DPRD DKI Bentuk Pansus RS Sumber Waras, Tapi Ogah Bentuk Pansus UPS
Pimpinan DPRD DKI Jakarta kompak mengatakan pihaknya tidak akan membentuk panitia khusus (Pansus)
Penulis: Eri Komar Sinaga
Editor: Johnson Simanjuntak
TRIBUNNEWS.COM, JAKARTA - Pimpinan DPRD DKI Jakarta kompak mengatakan pihaknya tidak akan membentuk panitia khusus (Pansus) terkait korupsi pengadaan uniterruptible power suply (UPS).
Para pimpinan tersebut berpendapat kasus tersebut sudah di ranah hukum dan kini sedang disidangkan di Pengadilan Tindak Pidana Korupsi, Jakarta.
"UPS kan udah proses hukum bagaimana. Mau di-pansus-in," kata Wakil Ketua DPRD DKI, dari fraksi Gerindra M Taufik, di KPK, Jakarta, Jumat (30/10/2015).
Senada dengan Taufik, Wakil Ketua DPRD sekaligus politikus Partai Keadilan Sejahtera Triwisaksana mengatakan pembentukan pansus justru bisa menimbulkan intervensi hukum terhadap kasus tersebut.
"(Kasus) UPS sudah masuk ranah hukum. Kita nggak bisa intervensi hukum," kata Triwisaksana pada kesempatan yang sama.

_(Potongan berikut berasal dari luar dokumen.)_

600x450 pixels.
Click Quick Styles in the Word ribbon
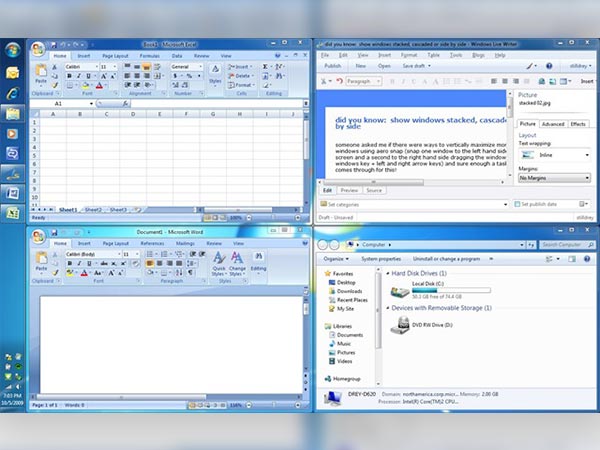pyautogui.click(x=218, y=268)
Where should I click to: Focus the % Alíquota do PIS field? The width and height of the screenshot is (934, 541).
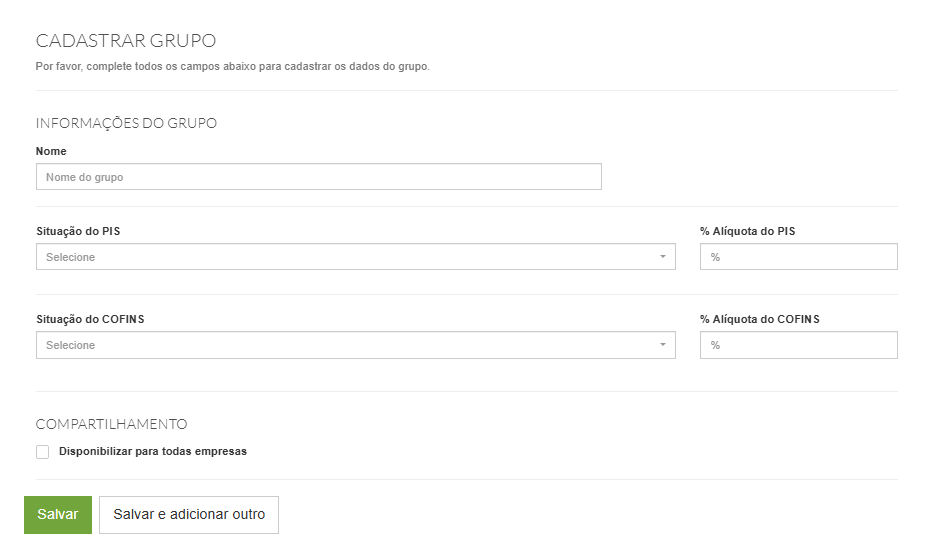(x=798, y=257)
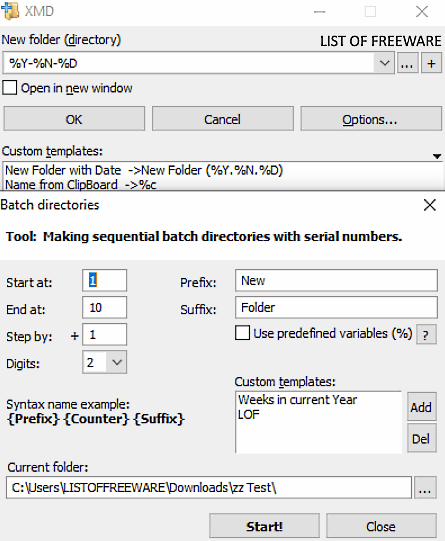Browse for current folder with ellipsis button
The width and height of the screenshot is (445, 541).
click(425, 488)
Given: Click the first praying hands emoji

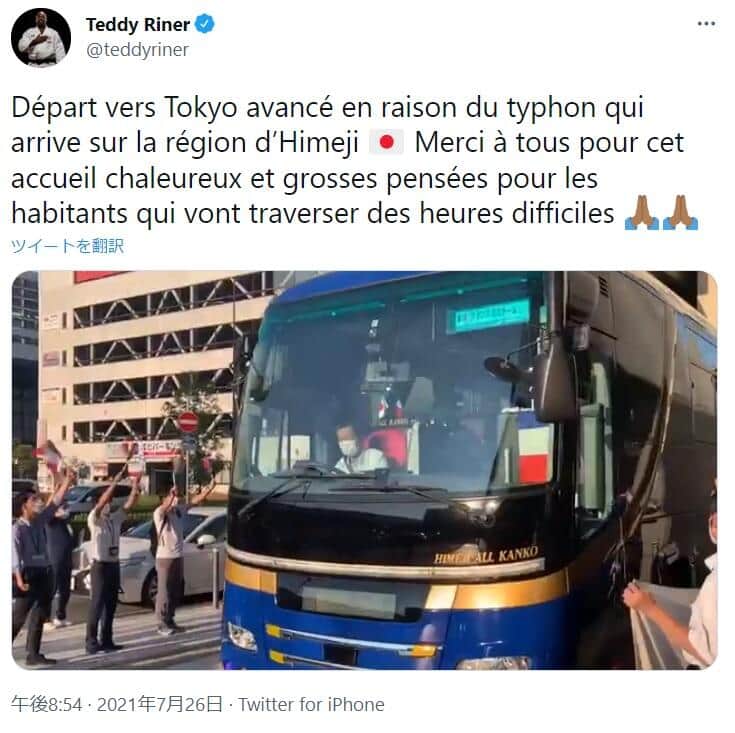Looking at the screenshot, I should (x=642, y=213).
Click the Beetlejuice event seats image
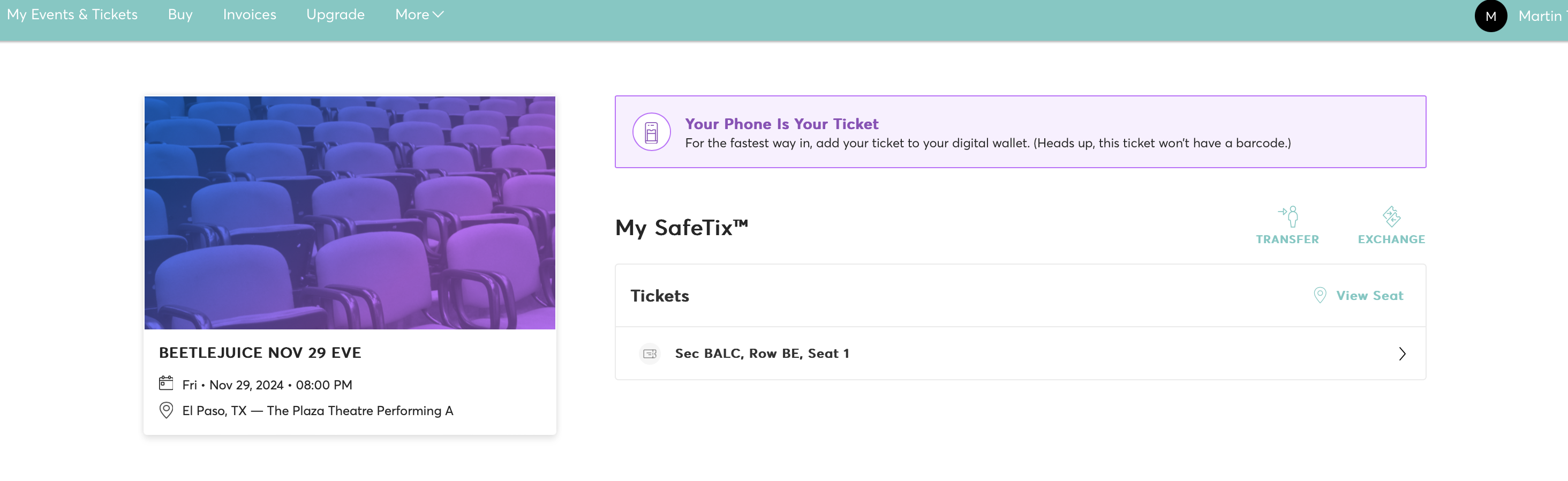This screenshot has height=481, width=1568. pyautogui.click(x=349, y=213)
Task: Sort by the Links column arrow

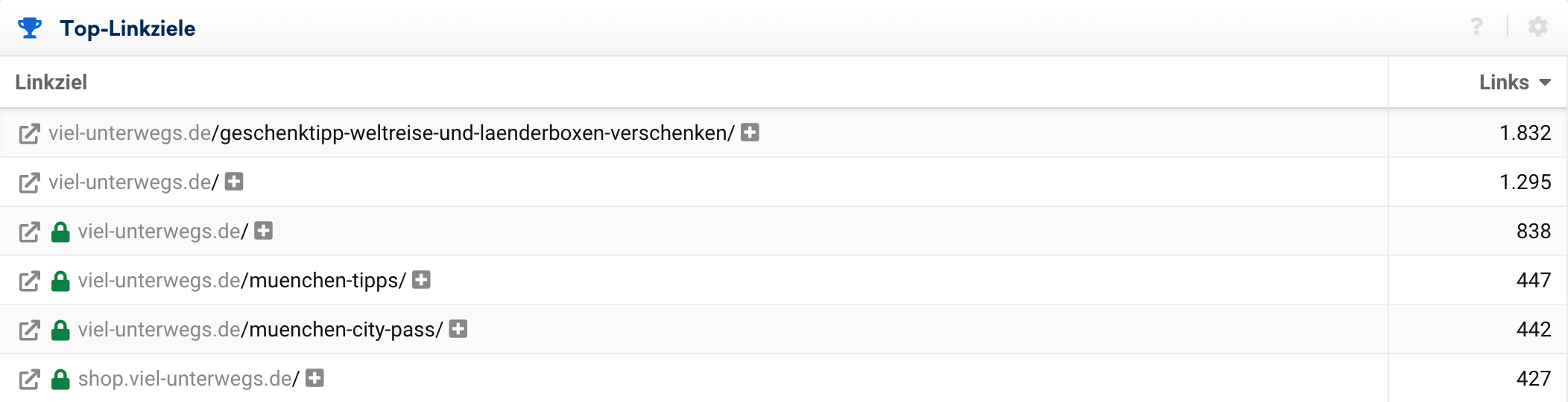Action: pos(1545,83)
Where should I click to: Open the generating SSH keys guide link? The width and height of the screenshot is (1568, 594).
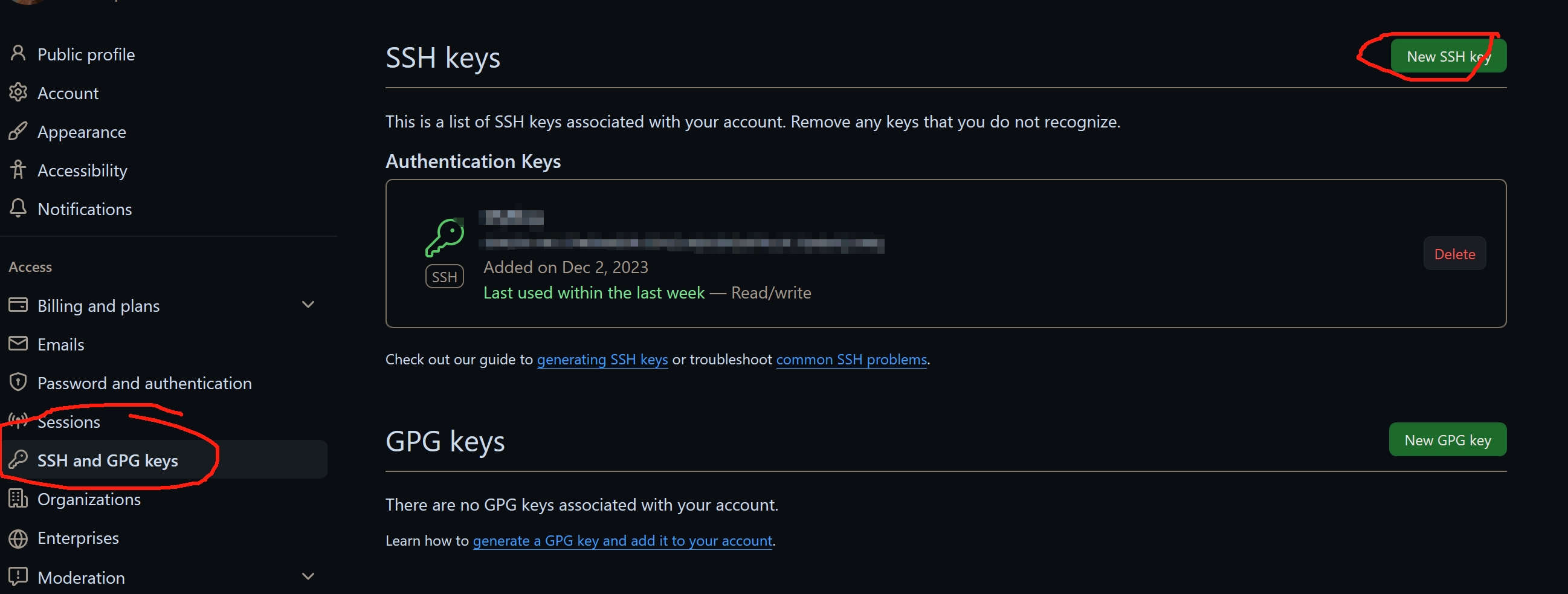[x=602, y=360]
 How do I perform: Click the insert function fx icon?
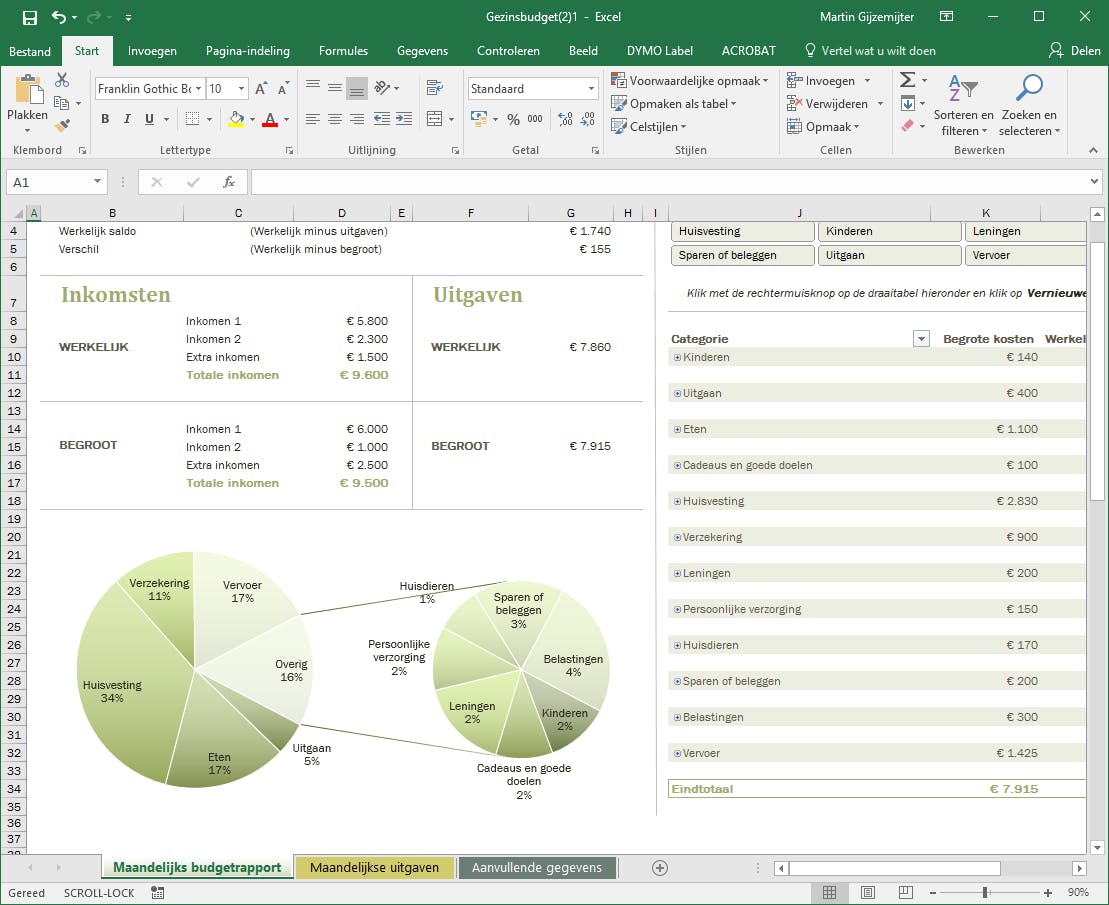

Dalam sidang dakwaan Alex Usman, disebutkan peran Ketua Komisi E DPRD DKI HM Firmansyah dan anggotanya, Fahmi Zulfikar Hasibuan agar pengadaan UPS masuk ke dalam APBD-Perubahan tahun anggaran 2014.
Mengenai hal itu, DPRD DKI menilai itu adalah urusan pengadilan untuk memanggil siapa saja yang dianggap perlu dipanggil.
"Urusan pengadilan nanti manggil siapa yang disebut," tambah Wakil Ketua DPRD DKI yang juga kader Partai Persatuan Pembangunan, Abraham Lunggana alias Lulung.
Pimpinan DPRD DKI dan Pansus DPRD DKI hari ini resmi mengadukan Laporan Hasil Pemeriksaan (LHP) Badan Pemeriksa Keuangan (BPK) mengenai hasil audit Rumaha Sakit Sumber Waras.
Menurut Lulung, penyerahan LHP ke KPK karena mendapat perhatian khusus dari masyarakat. Kata Lulung, pelaporan tersebut sesuai dengan Peraturan Mendagri nomor 13 tahun 2010.
Wakil Ketua Pansus, Prabowo Soenirman, mengatakan pelaporan tersebut karena tidak ada itikad baik dari Pemerintah Provinsi DKI Jakarta untuk membatalkan pembelian lahan RS Sumber Waras.
Dalam LHP tersebut, kata Prabowo, disebutkan indikasi kerugian negara mencapari Rp 191 miliar.